■ **TASK DATA**:

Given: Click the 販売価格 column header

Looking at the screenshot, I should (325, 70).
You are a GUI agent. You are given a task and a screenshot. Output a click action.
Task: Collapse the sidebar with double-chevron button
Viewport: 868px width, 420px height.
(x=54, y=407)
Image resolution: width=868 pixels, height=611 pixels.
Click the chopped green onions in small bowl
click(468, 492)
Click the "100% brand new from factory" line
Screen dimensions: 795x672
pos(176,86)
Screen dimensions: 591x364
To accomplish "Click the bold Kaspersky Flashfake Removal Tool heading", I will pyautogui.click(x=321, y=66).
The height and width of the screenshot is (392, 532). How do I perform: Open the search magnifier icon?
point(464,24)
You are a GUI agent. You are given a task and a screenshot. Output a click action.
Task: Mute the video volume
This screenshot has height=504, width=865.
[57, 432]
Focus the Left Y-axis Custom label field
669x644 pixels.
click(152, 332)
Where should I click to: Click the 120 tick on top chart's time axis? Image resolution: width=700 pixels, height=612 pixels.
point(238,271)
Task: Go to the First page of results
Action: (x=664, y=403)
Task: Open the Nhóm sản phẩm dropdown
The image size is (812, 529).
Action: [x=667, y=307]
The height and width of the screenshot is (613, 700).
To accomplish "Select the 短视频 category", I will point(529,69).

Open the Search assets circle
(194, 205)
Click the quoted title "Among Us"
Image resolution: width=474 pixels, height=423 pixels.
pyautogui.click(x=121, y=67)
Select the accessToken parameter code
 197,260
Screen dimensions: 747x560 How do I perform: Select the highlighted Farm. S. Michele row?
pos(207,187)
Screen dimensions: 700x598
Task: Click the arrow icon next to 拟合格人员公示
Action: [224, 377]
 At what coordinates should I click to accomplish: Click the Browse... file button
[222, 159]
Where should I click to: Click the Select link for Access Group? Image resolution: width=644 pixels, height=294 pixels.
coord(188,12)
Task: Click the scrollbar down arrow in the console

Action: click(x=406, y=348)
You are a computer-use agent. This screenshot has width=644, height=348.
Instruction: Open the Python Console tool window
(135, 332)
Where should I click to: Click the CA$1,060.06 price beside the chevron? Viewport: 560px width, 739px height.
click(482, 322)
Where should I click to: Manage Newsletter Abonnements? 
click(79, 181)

■ **REQUIRED ACTION**: Please output only the lines from the one holding "Where should I click to: Click the CA$1,060.06" to the end of the records, first and last included, exactly as they appear.

■ **ANSWER TO THE PROBLEM**:
Where should I click to: Click the CA$1,060.06 price beside the chevron? Viewport: 560px width, 739px height.
click(482, 322)
Where should I click to: Manage Newsletter Abonnements? 
click(79, 181)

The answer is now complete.